PROBLEM DESCRIPTION =>
Set down exactly the lines of the records from the top to the line containing "The width and height of the screenshot is (943, 516)."; include both.

Extracted data entries =>
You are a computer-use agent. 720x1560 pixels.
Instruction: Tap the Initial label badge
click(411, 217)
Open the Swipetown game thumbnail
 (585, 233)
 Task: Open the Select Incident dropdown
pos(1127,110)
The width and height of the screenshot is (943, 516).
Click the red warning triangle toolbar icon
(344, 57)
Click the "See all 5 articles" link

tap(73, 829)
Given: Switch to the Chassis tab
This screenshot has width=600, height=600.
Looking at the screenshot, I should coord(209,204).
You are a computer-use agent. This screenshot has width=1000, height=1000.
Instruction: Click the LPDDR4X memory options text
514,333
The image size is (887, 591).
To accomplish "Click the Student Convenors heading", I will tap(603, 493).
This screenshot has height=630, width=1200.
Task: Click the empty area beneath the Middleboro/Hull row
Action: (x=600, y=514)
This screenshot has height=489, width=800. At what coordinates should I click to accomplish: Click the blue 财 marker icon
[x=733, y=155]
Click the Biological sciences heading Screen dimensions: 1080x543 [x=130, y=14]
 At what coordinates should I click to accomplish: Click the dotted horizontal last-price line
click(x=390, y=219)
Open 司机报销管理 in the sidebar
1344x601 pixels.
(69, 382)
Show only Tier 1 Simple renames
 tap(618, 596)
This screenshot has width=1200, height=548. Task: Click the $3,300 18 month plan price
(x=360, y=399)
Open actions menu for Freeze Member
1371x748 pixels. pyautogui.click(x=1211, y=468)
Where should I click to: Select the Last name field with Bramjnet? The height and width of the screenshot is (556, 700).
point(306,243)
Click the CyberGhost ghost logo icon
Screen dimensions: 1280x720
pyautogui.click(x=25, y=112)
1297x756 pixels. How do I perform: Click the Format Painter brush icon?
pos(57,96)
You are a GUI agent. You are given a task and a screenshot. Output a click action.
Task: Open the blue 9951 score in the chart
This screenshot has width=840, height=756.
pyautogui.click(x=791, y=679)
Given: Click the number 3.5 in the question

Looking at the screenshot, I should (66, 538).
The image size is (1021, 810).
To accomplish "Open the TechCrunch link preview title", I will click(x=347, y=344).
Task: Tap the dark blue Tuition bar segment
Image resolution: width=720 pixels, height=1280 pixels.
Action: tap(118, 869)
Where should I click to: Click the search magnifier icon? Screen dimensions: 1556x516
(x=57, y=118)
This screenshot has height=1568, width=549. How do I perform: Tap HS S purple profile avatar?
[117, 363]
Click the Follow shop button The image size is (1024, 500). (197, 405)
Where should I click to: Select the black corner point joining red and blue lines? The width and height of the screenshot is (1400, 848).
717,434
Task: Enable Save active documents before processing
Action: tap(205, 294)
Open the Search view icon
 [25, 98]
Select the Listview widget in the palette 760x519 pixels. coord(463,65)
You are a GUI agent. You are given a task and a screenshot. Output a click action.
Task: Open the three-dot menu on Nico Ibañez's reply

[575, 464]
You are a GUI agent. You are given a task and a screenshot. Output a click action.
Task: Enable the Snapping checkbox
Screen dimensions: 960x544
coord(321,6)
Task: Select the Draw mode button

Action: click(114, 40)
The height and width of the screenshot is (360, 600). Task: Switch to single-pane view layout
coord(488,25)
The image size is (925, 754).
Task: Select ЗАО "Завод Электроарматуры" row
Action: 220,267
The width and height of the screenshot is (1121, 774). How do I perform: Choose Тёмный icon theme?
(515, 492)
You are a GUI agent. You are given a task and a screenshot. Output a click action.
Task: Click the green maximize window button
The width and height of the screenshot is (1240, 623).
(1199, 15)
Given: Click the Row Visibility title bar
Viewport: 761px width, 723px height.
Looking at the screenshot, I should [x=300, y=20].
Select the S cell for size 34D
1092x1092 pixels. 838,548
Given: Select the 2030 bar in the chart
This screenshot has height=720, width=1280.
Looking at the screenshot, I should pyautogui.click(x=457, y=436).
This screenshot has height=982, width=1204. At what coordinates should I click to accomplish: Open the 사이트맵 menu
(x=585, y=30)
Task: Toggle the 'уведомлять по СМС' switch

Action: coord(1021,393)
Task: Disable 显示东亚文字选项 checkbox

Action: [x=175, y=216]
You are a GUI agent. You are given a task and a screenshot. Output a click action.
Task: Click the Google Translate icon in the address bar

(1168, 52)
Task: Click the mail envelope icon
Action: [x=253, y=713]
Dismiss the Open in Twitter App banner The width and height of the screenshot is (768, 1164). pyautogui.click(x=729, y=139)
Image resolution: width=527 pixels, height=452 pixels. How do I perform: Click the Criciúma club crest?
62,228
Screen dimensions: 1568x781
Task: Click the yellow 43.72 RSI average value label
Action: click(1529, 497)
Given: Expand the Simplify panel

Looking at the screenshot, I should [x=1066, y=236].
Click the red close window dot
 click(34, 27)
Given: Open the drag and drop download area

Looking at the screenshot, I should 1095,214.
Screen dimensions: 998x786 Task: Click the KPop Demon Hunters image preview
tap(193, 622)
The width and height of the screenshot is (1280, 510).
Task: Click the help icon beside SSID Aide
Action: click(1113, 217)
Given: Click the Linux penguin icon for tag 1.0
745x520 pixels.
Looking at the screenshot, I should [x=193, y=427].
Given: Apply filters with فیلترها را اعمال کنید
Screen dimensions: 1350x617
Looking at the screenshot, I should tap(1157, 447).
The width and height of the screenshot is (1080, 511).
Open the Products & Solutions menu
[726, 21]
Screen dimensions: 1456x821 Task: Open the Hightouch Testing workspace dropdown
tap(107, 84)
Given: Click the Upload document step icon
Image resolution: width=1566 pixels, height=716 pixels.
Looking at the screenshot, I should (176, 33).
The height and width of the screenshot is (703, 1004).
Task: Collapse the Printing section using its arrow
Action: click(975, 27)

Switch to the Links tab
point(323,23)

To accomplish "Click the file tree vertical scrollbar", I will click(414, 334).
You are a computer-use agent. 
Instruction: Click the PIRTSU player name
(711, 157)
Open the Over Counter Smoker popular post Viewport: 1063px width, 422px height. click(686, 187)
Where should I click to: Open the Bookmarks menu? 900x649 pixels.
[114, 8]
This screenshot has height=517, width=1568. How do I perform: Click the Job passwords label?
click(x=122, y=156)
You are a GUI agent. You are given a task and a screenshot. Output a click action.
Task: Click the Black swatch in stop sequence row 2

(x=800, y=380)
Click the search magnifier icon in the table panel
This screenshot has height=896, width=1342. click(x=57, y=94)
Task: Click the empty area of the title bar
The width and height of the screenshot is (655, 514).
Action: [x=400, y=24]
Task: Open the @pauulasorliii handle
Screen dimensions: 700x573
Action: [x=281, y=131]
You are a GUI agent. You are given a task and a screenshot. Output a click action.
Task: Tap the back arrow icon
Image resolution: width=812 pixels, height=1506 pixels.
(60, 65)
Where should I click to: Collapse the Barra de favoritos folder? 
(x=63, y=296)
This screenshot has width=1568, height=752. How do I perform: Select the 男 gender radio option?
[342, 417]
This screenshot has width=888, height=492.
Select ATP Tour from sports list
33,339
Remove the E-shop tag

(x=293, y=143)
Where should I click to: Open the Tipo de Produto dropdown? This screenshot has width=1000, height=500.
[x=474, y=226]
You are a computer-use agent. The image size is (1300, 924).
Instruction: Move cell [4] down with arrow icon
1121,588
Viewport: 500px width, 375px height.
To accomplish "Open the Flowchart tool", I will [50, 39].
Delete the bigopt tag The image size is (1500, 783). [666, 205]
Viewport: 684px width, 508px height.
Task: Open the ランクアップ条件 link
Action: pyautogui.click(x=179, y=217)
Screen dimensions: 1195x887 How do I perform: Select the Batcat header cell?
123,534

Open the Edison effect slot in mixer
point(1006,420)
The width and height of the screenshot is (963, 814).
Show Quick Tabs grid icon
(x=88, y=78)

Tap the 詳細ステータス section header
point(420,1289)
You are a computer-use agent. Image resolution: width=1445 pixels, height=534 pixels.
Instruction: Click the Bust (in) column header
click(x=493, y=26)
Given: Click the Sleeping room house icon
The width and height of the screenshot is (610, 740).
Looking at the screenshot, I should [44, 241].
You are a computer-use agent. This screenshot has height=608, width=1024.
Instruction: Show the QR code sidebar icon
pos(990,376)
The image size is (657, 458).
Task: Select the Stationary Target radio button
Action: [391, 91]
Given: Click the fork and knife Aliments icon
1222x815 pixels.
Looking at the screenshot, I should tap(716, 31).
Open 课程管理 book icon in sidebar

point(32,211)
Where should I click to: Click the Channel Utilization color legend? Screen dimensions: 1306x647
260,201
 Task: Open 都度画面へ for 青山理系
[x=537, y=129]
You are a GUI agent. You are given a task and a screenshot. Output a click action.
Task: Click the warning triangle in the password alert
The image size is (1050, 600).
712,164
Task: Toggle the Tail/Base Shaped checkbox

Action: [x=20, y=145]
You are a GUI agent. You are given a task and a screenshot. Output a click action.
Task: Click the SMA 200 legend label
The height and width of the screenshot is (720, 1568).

WRITTEN RESPONSE =>
You are a computer-use agent. 720x1560 pixels.
Instruction: Tap the Initial label badge
click(411, 217)
Open the Swipetown game thumbnail
 (585, 233)
 Task: Open the Select Incident dropdown
pos(1127,110)
The width and height of the screenshot is (943, 516).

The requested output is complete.